● Goal of the exercise:
Pull out the entries from the very beginning through the line that contains "[x=433, y=70]", including that line, and reproduce them word for word. Leave the pictures out of your answer.

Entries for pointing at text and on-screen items
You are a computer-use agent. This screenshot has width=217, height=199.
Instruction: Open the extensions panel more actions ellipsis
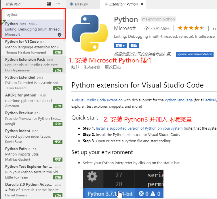coord(58,4)
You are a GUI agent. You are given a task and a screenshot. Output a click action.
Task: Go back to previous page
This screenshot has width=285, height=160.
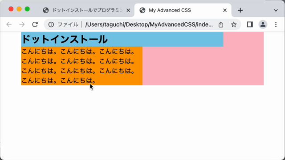point(9,24)
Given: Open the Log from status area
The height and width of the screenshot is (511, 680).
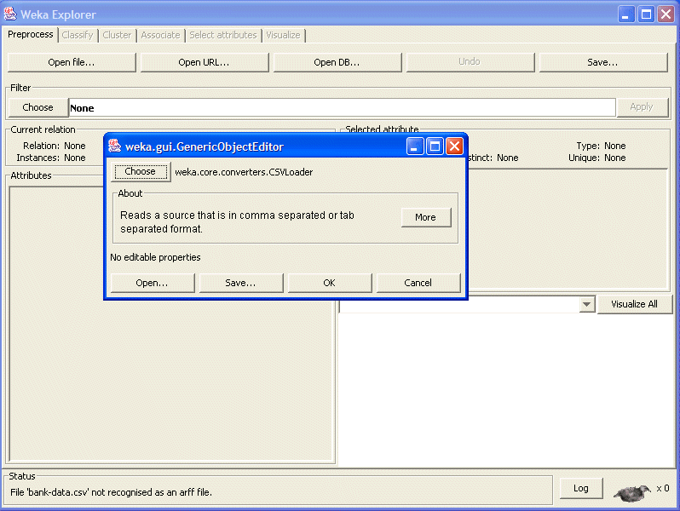Looking at the screenshot, I should [580, 488].
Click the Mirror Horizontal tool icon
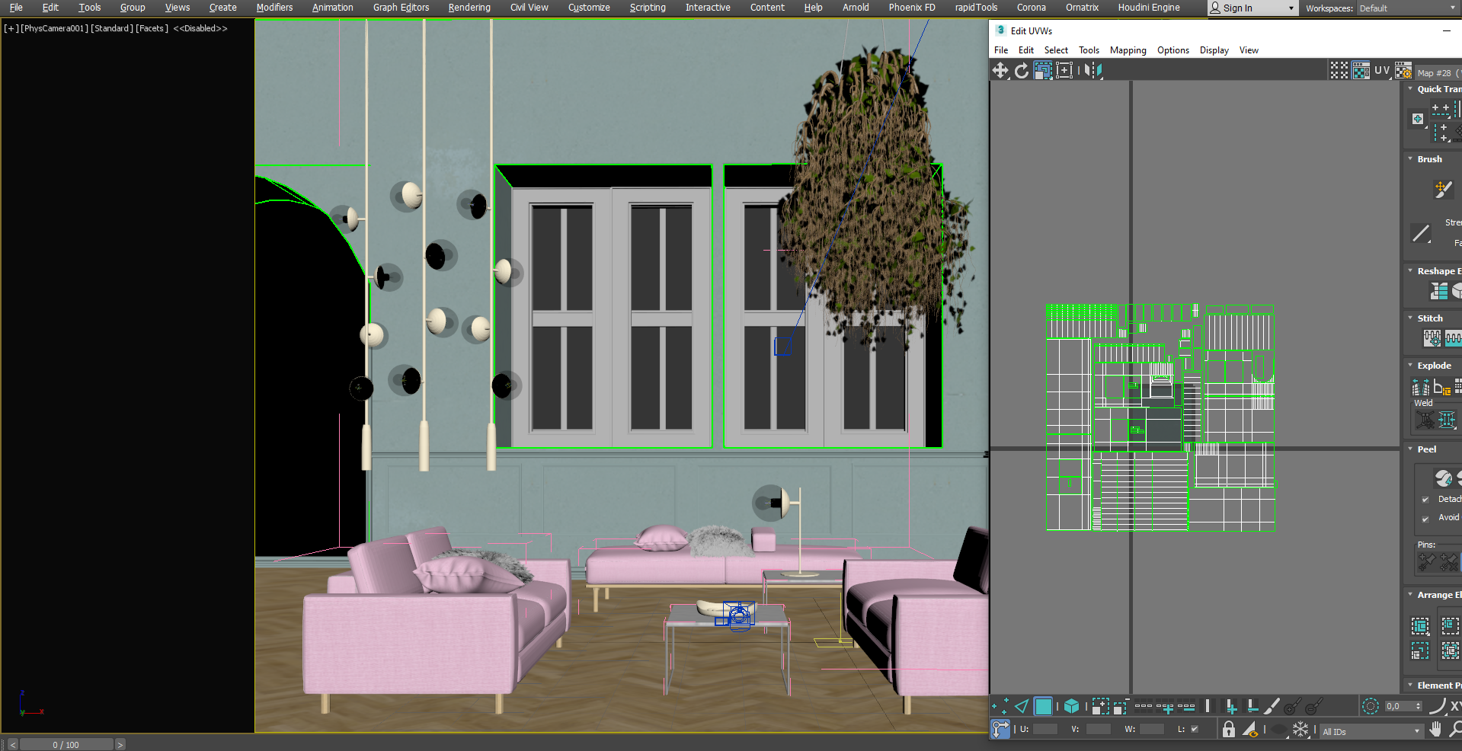 pyautogui.click(x=1093, y=71)
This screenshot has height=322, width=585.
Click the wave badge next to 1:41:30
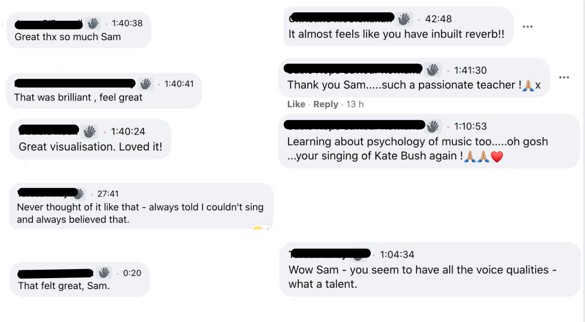[x=433, y=70]
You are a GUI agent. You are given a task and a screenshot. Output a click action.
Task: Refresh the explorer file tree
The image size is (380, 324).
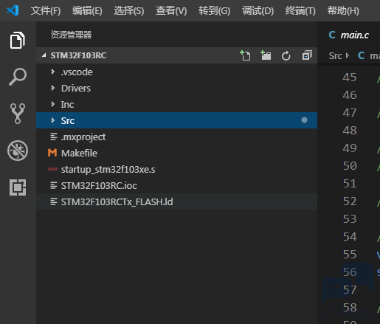click(x=286, y=55)
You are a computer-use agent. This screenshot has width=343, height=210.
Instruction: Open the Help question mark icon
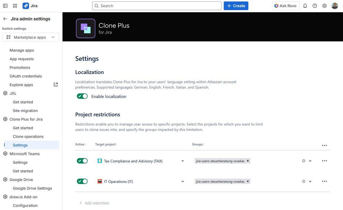(315, 6)
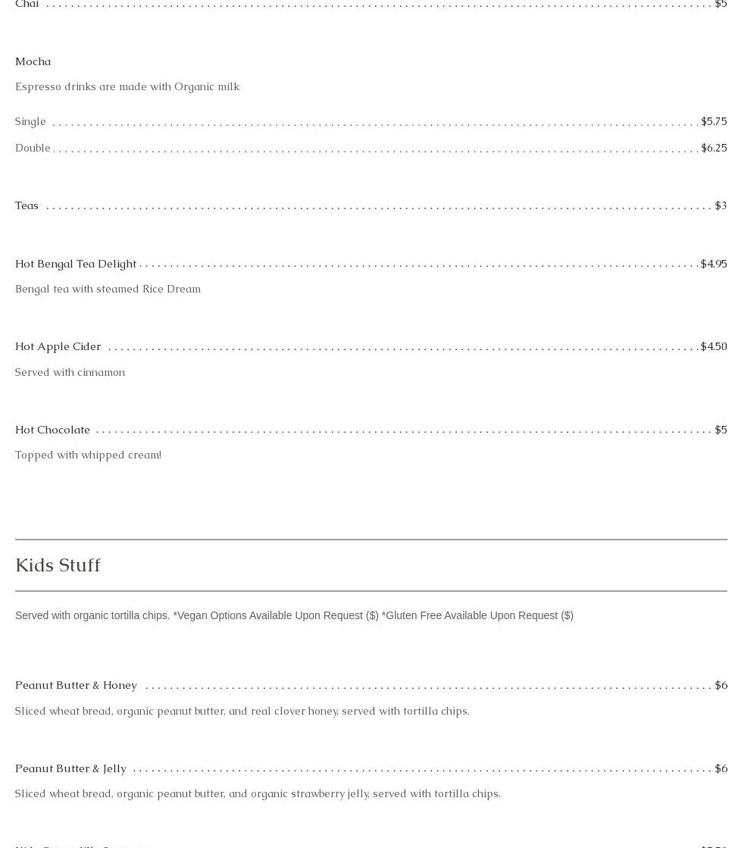Click the vegan and gluten free options note

click(x=294, y=615)
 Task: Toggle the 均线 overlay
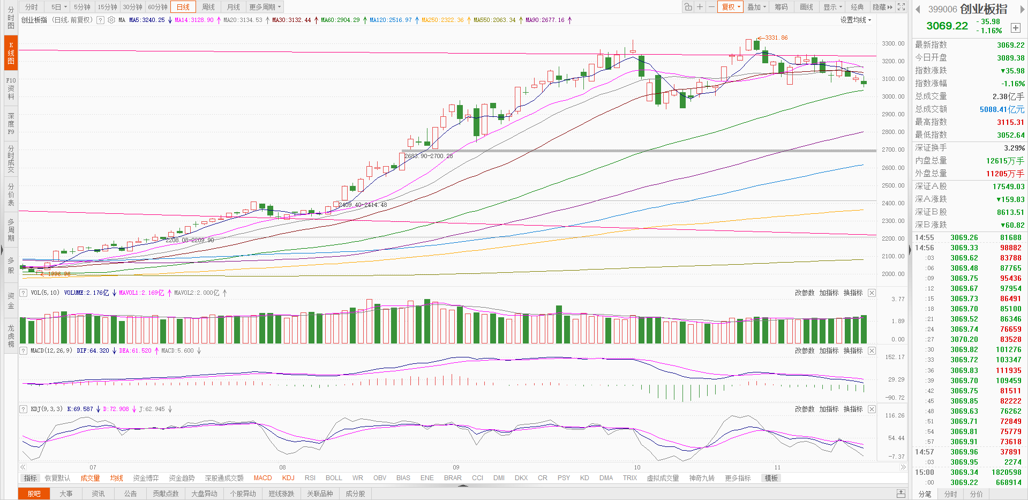point(116,478)
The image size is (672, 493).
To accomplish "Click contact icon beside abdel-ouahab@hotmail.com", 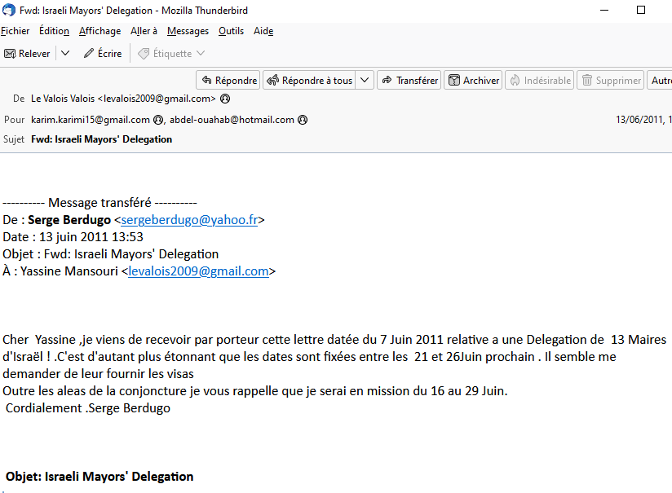I will pos(303,120).
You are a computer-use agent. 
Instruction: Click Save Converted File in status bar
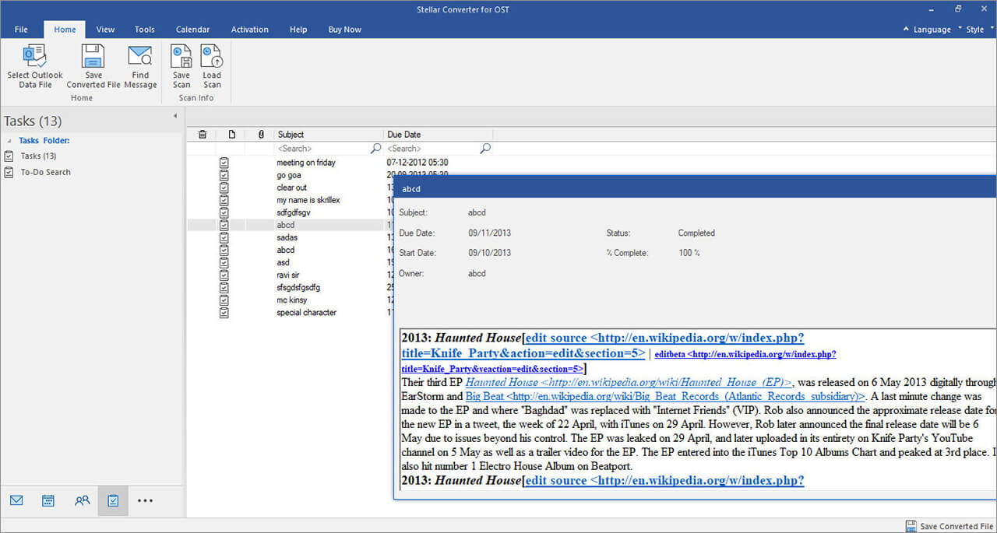[x=949, y=526]
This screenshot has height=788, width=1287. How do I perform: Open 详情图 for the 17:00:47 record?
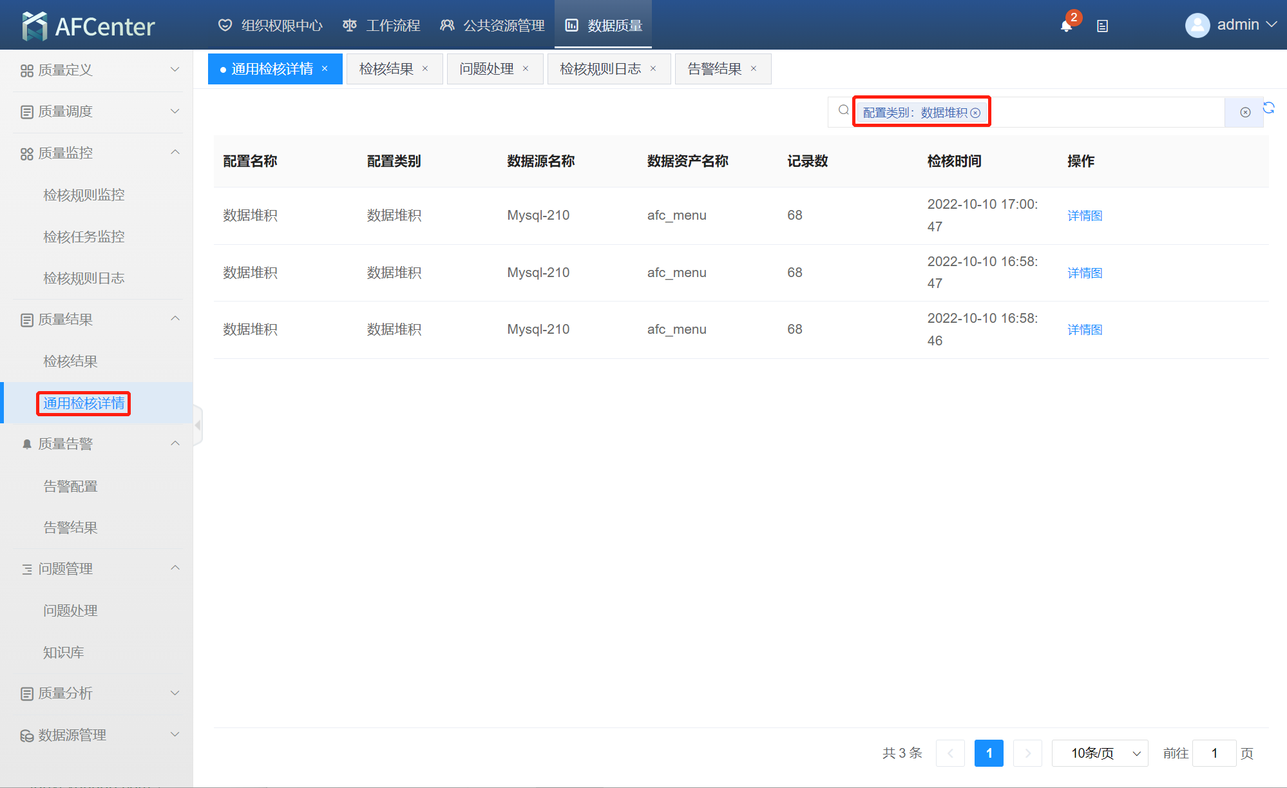coord(1085,216)
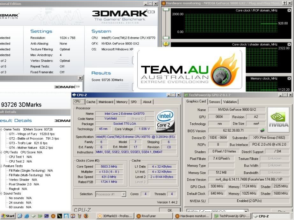Click the BIOS save chip icon in GPU-Z
The image size is (294, 220).
click(262, 130)

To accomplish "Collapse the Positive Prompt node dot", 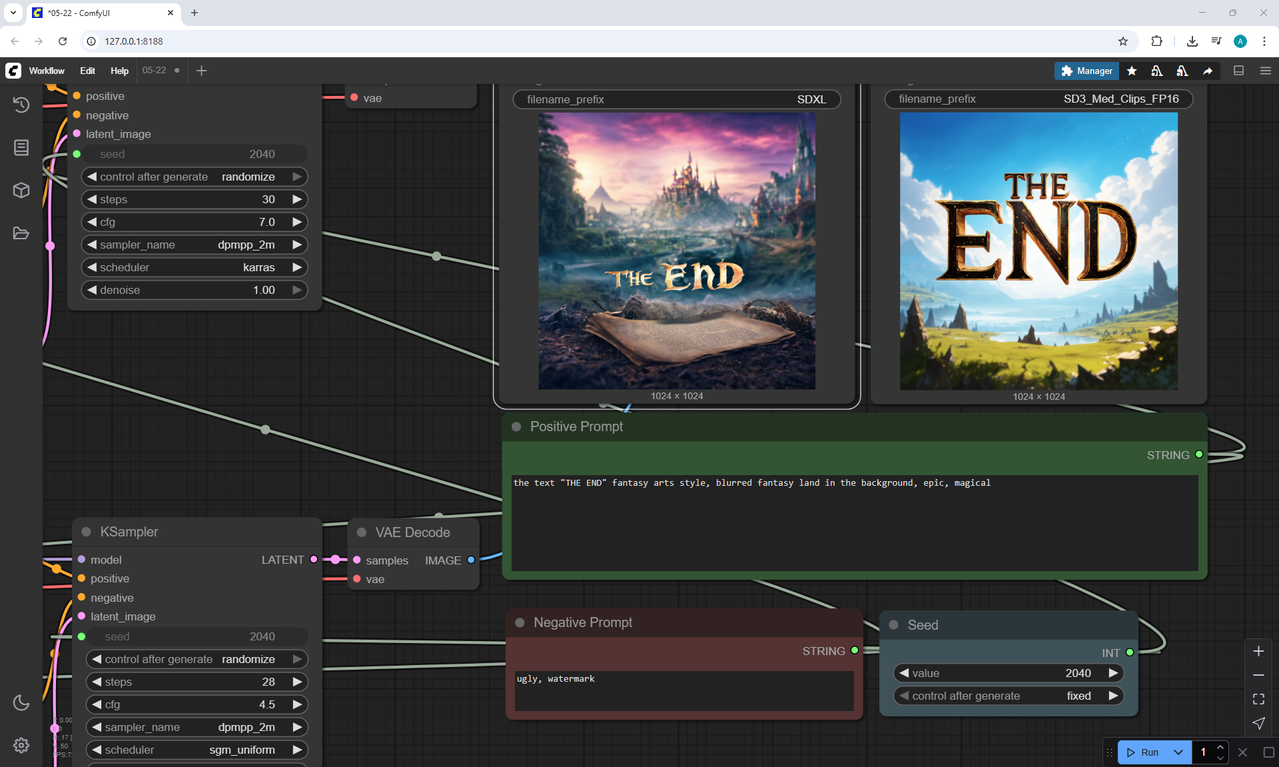I will [516, 426].
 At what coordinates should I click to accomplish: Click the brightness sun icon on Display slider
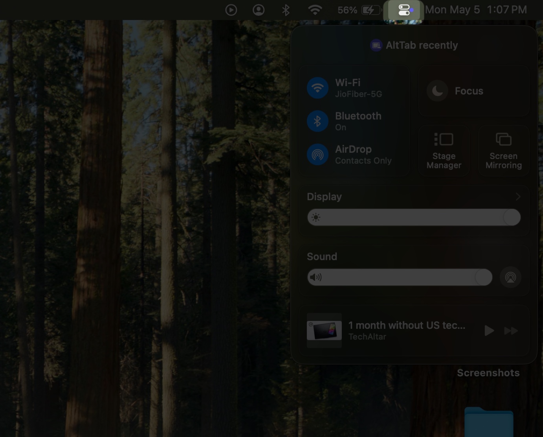click(316, 218)
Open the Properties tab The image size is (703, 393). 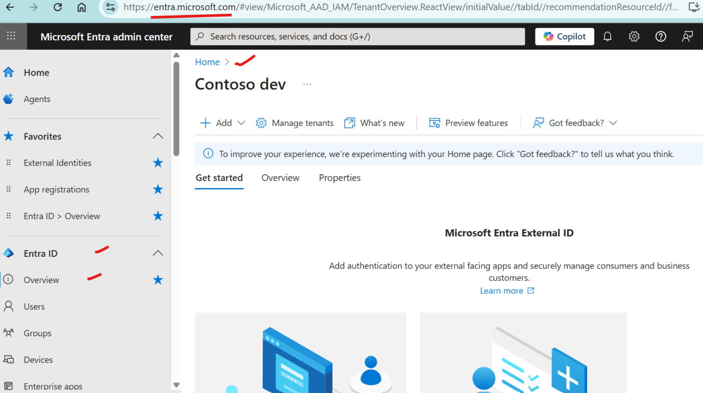point(339,178)
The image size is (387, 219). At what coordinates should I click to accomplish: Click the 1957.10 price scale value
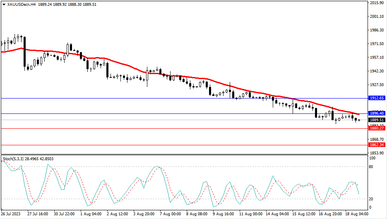tap(377, 58)
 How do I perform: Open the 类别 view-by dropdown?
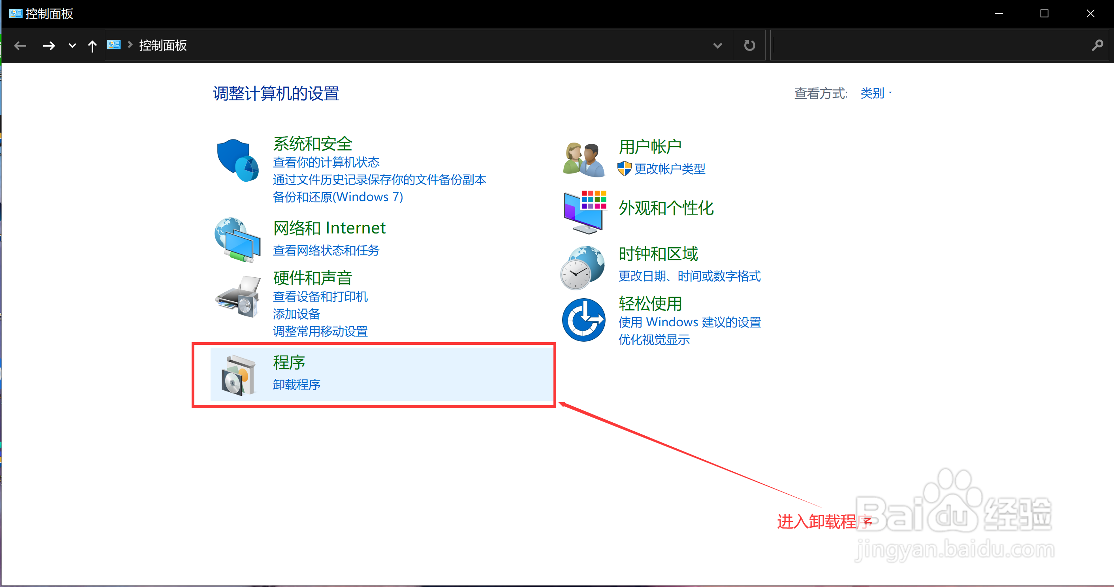point(873,93)
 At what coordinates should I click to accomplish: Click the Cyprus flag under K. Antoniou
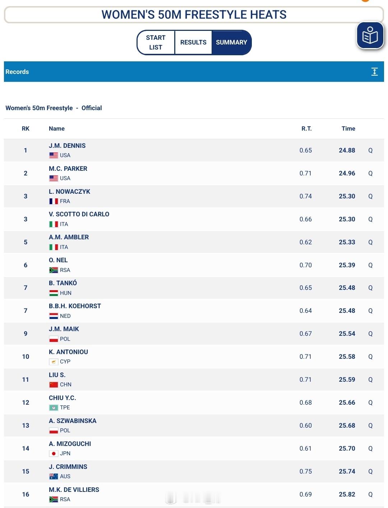(54, 362)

● Right answer:
You are a computer-use agent. This screenshot has width=217, height=199.
Instruction: Open the extensions panel more actions ellipsis
coord(58,4)
You are a GUI agent. You are given a task and a screenshot. Output a click action.
Task: Go back to previous page
This screenshot has width=285, height=160.
point(9,24)
Given: Open the Log from status area
The height and width of the screenshot is (511, 680).
Looking at the screenshot, I should [580, 488].
Click the Mirror Horizontal tool icon
 pyautogui.click(x=1093, y=71)
This screenshot has height=322, width=585.
Click the wave badge next to 1:41:30
[x=433, y=70]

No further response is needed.